EXERCISE DETAILS: Pull out every line of the material below that contains the string "label". Case counts.

SUPPLIED DATA:
▬▬▬▬▬▬

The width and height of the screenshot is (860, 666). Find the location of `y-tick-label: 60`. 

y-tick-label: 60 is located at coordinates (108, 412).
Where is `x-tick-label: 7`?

▬▬▬▬▬▬

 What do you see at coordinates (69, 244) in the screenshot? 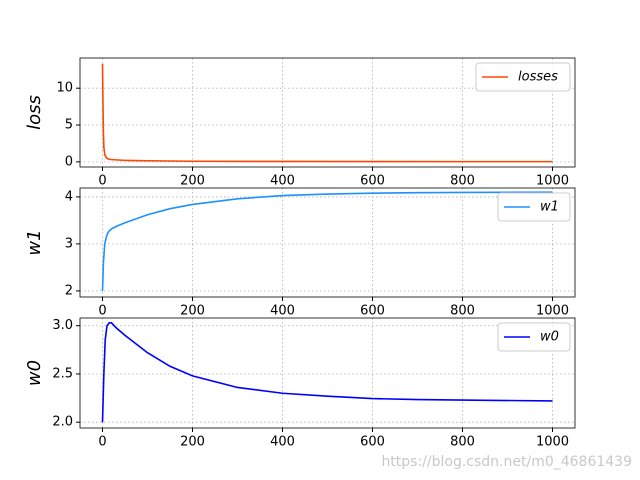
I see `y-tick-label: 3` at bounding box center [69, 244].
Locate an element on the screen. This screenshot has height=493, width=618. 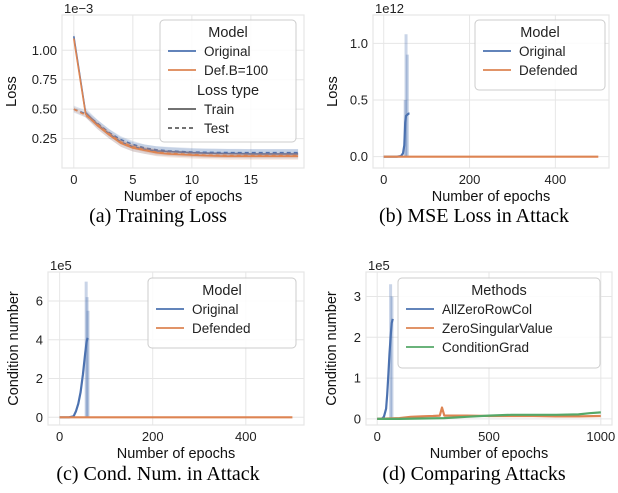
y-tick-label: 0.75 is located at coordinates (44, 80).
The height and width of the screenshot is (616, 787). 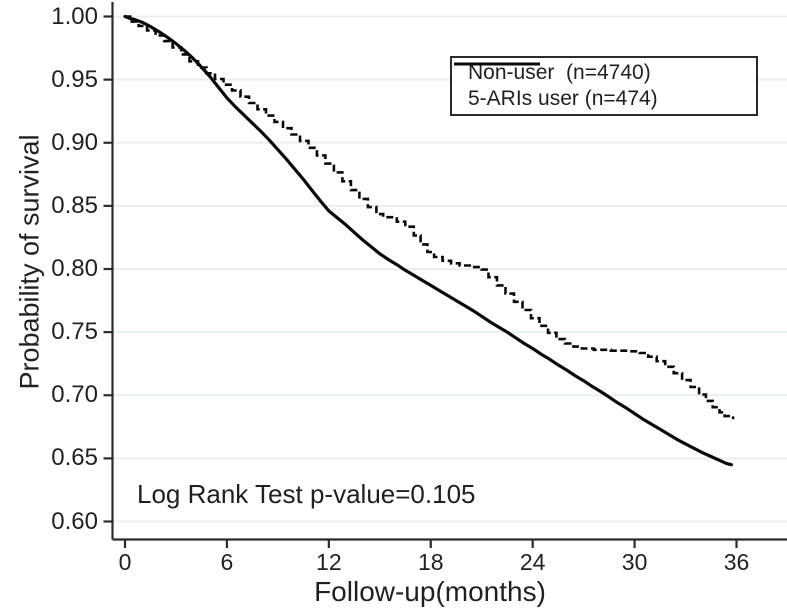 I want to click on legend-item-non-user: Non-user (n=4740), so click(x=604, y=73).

▬▬▬▬▬▬

RESULT:
The width and height of the screenshot is (860, 666). Find the location of `y-tick-label: 60`. 
y-tick-label: 60 is located at coordinates (108, 412).
Where is `x-tick-label: 7`?
I see `y-tick-label: 3` at bounding box center [69, 244].
y-tick-label: 0.75 is located at coordinates (44, 80).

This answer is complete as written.